Mit seinem dunklen Klang hat der "Dicke Pitter", die größte Glocke des Kölner Doms, am Freitagabend eine Solidaritätsaktion für Flüchtlinge eingeläutet. Mehr als 230 Kirchen im Erzbistum Köln fielen mit je 100 Schlägen ein, um an die seit dem Jahr 2000 getöteten 23.000 Bootsflüchtlinge zu erinnern. Der Musiker Herbert Grönemeyer unterstützte per Videobotschaft den vom Kölner Kardinal Rainer Maria Woelki initiierten "Mahnruf an Politik und Gesellschaft".
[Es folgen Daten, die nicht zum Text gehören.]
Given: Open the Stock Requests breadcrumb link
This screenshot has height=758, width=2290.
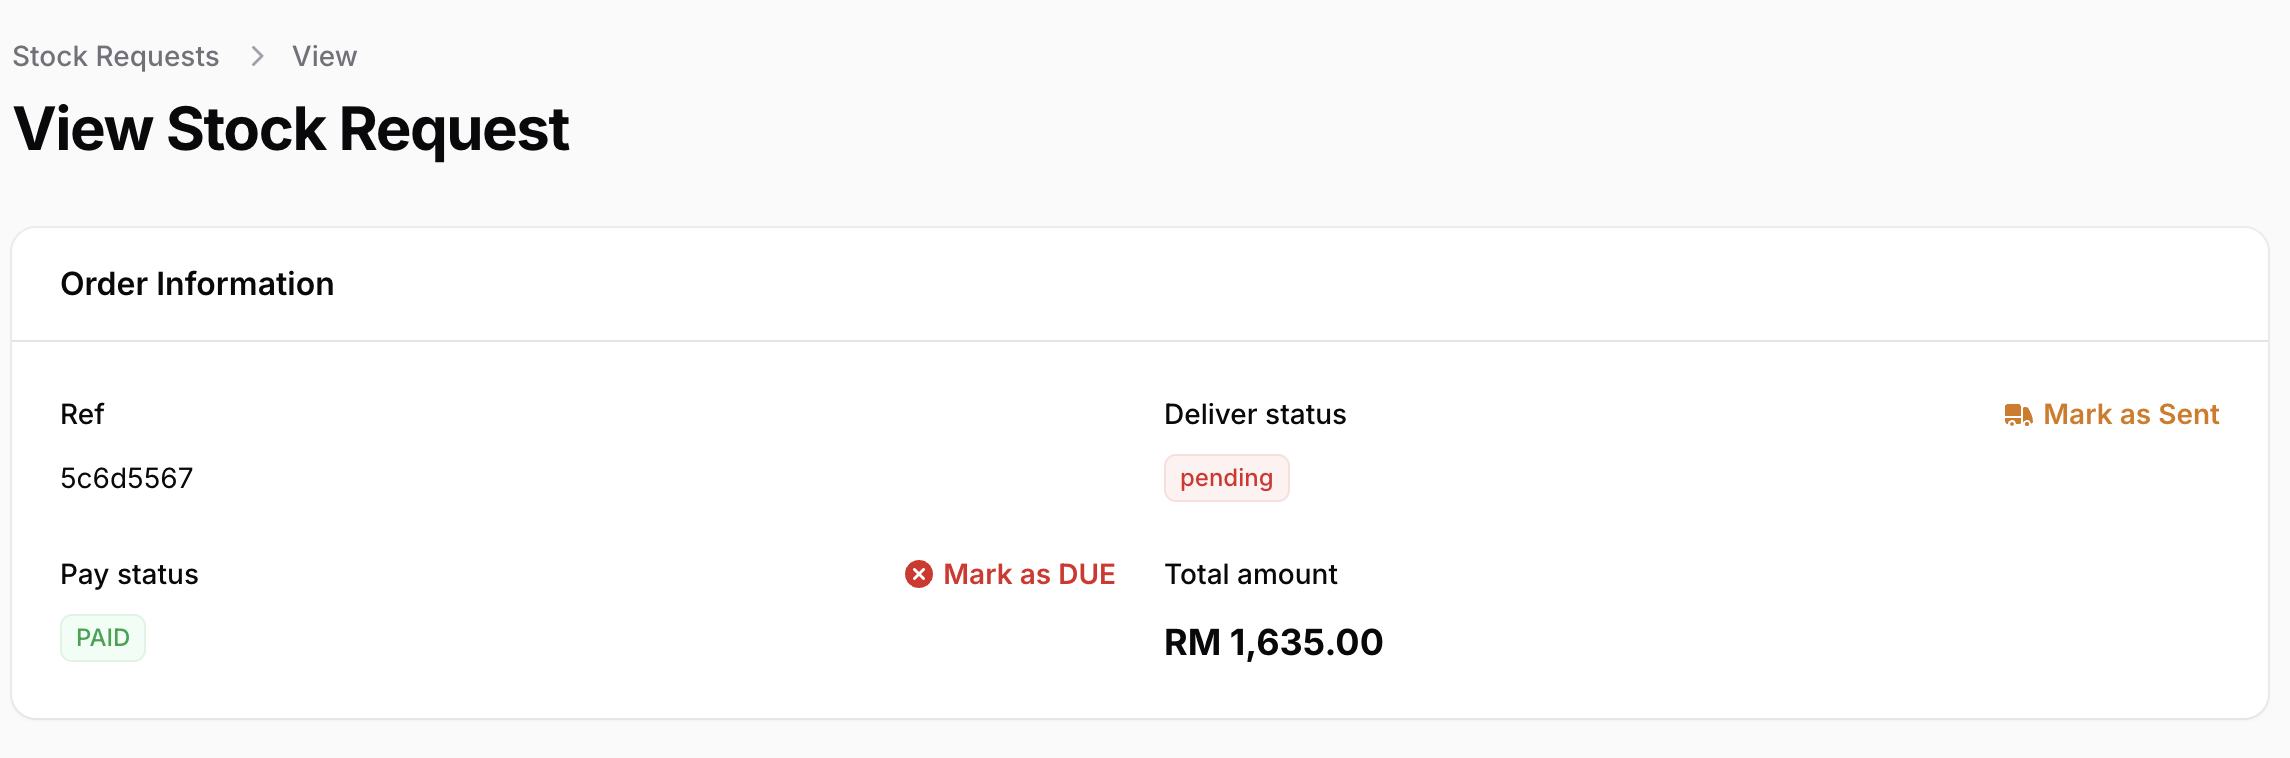Looking at the screenshot, I should [x=115, y=56].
Auch die Bistümer Münster und Osnabrück schlossen sich der Aktion "23.000 Glockenschläge für Flüchtlinge" an. Für die umgekommenen Menschen sei es zu spät - "aber es ist nicht zu spät für all diejenigen, die sich auch weiterhin auf den Weg nach Europa machen", sagte Woelki auf dem verregneten Roncalliplatz neben dem Kölner Dom. An dem Abend mit ökumenischer Gedenkfeier und Podiumsdiskussion nahmen laut Veranstalter rund 4.000 Menschen teil.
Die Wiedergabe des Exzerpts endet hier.